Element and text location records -
╭──

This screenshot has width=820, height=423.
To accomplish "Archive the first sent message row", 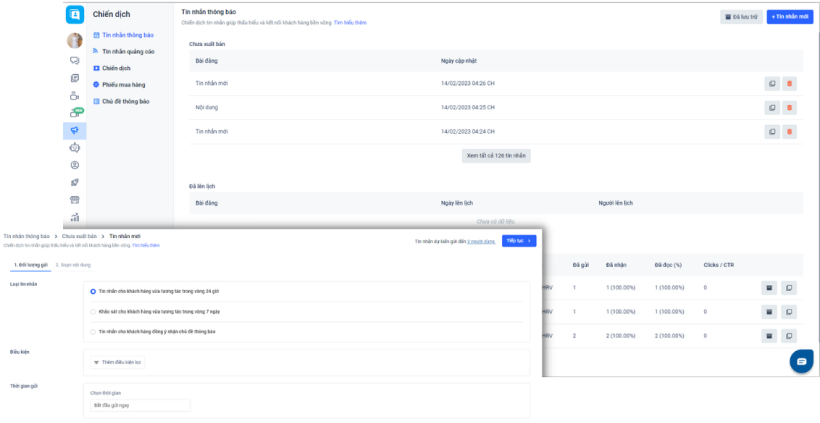I will [769, 288].

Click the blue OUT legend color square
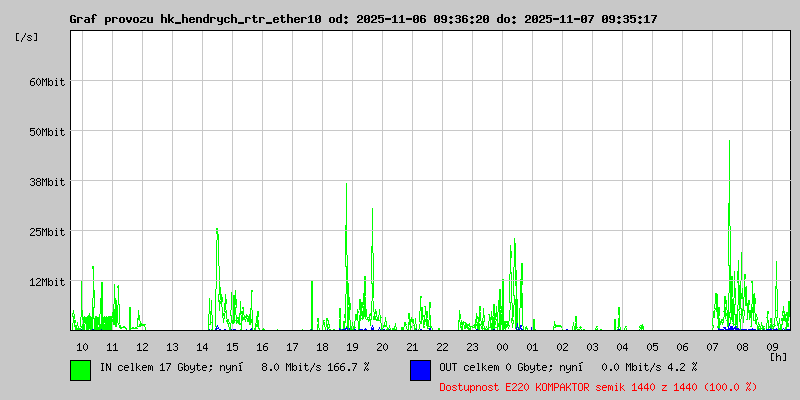click(x=420, y=369)
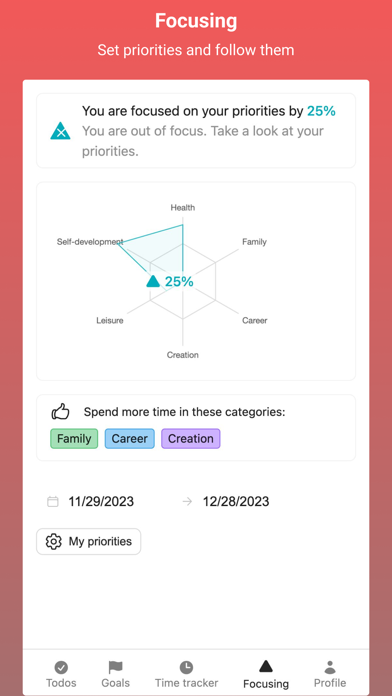Image resolution: width=392 pixels, height=696 pixels.
Task: Edit the start date 11/29/2023
Action: pyautogui.click(x=101, y=502)
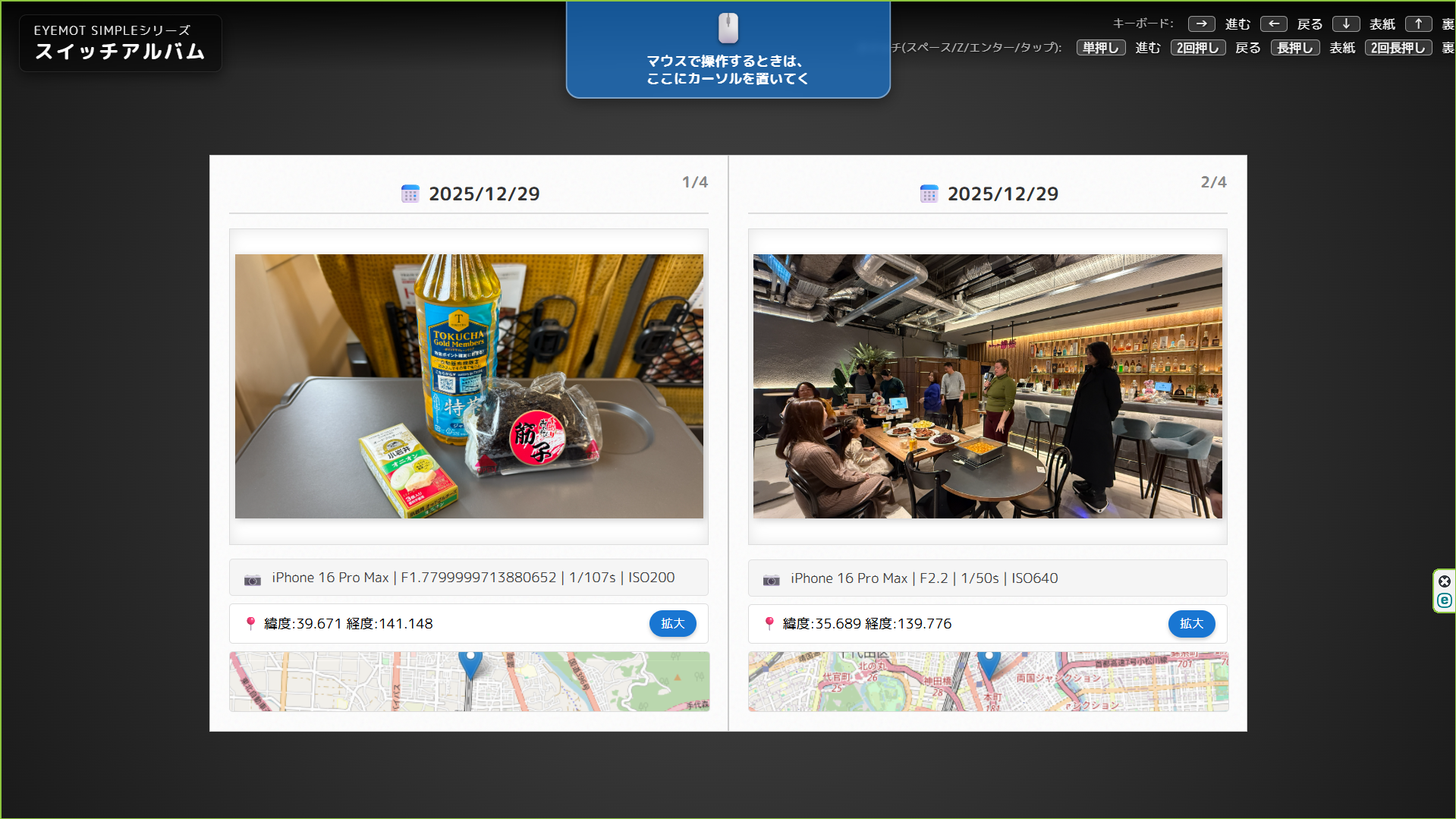Click the 単押し switch key label

pyautogui.click(x=1100, y=48)
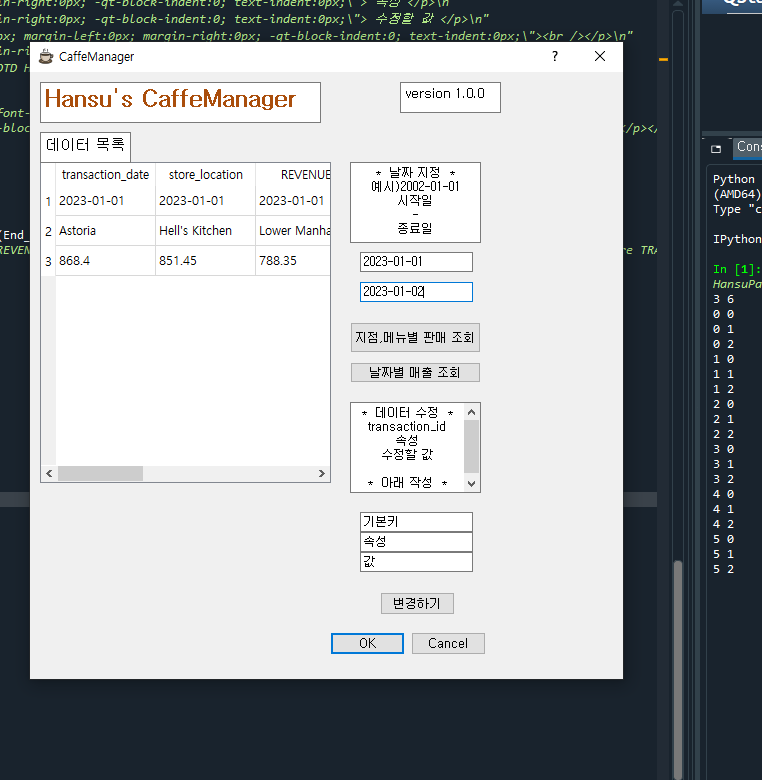Image resolution: width=762 pixels, height=780 pixels.
Task: Click the left arrow of table scrollbar
Action: (x=49, y=474)
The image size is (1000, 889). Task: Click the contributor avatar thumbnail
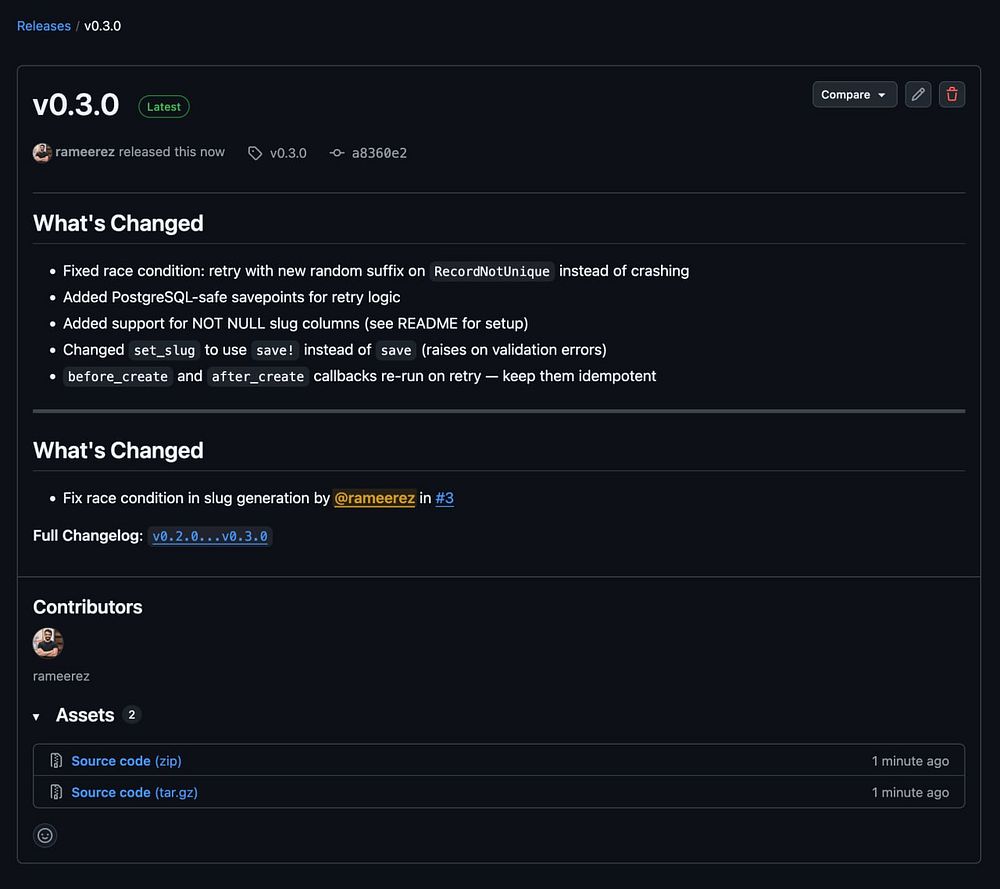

╰──

Task instructions -
Write out the records line for line, beginning with the line that contains "Click the blue OUT legend color square" and continuing through the end of the records, and leave the pictures out.

Response -
Click the blue OUT legend color square
click(x=420, y=369)
Image resolution: width=392 pixels, height=696 pixels.
Task: Edit the start date 11/29/2023
Action: pyautogui.click(x=101, y=502)
Click the 単押し switch key label

pyautogui.click(x=1100, y=48)
Image resolution: width=762 pixels, height=780 pixels.
Task: Click the left arrow of table scrollbar
Action: (x=49, y=474)
The image size is (1000, 889). Task: Click the contributor avatar thumbnail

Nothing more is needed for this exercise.